ASSIGNED TASK: If an entry holds a picture, leave that picture out; copy everything else exactly.

MATERIALS PROVIDED:

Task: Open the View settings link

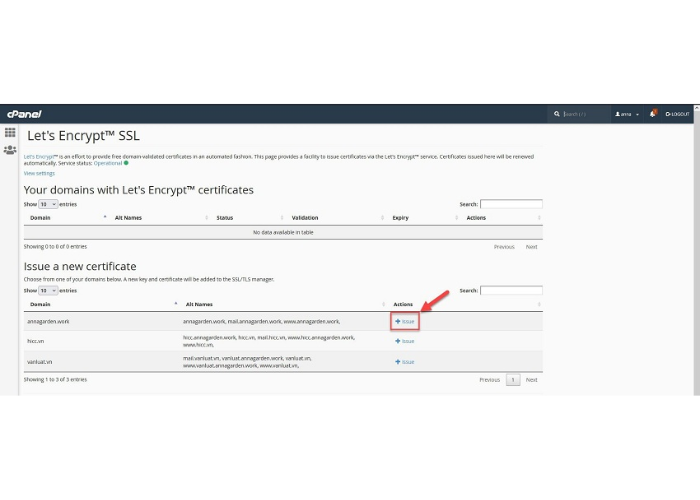Action: pyautogui.click(x=39, y=173)
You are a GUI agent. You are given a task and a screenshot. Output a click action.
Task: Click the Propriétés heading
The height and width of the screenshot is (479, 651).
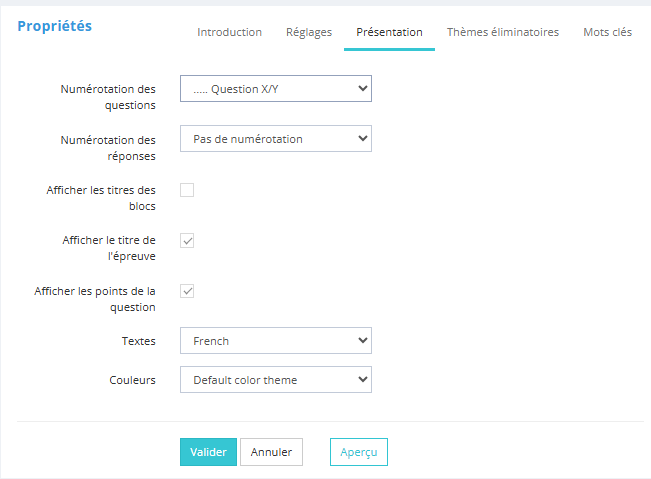(x=54, y=25)
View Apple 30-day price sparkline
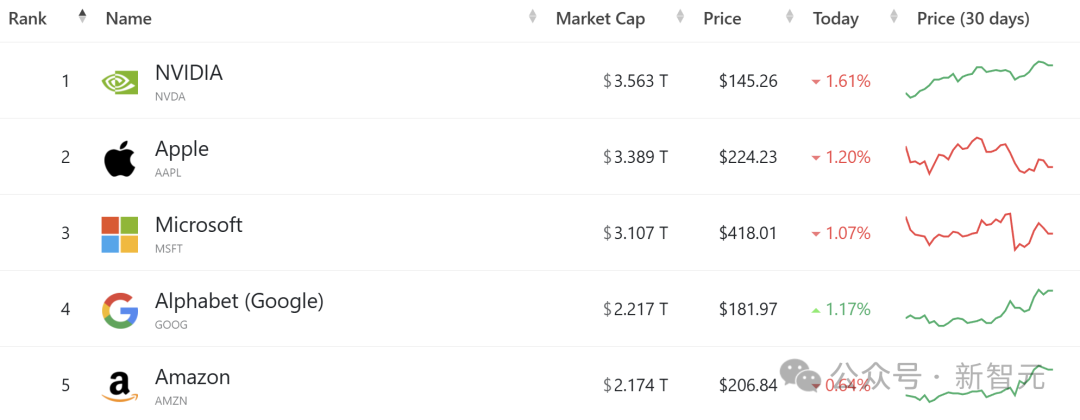The image size is (1080, 420). click(x=979, y=157)
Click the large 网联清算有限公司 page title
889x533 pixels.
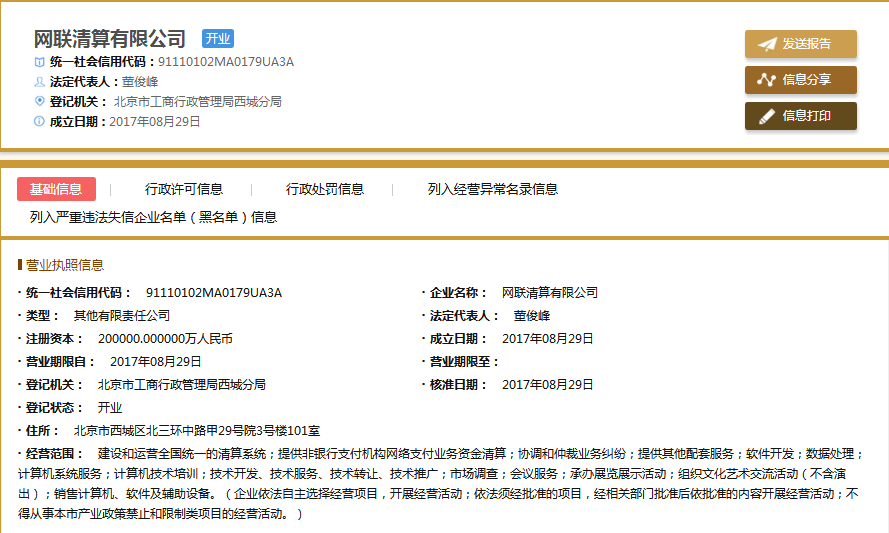tap(110, 39)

COMPLETED TASK:
Task: Open the View settings link

Action: pyautogui.click(x=39, y=173)
You are a GUI agent. You are given a task and a screenshot. Output a click action.
Task: Click the Propriétés heading
The height and width of the screenshot is (479, 651).
(x=54, y=25)
View Apple 30-day price sparkline
The image size is (1080, 420). click(x=979, y=157)
Click the large 网联清算有限公司 page title
889x533 pixels.
tap(110, 39)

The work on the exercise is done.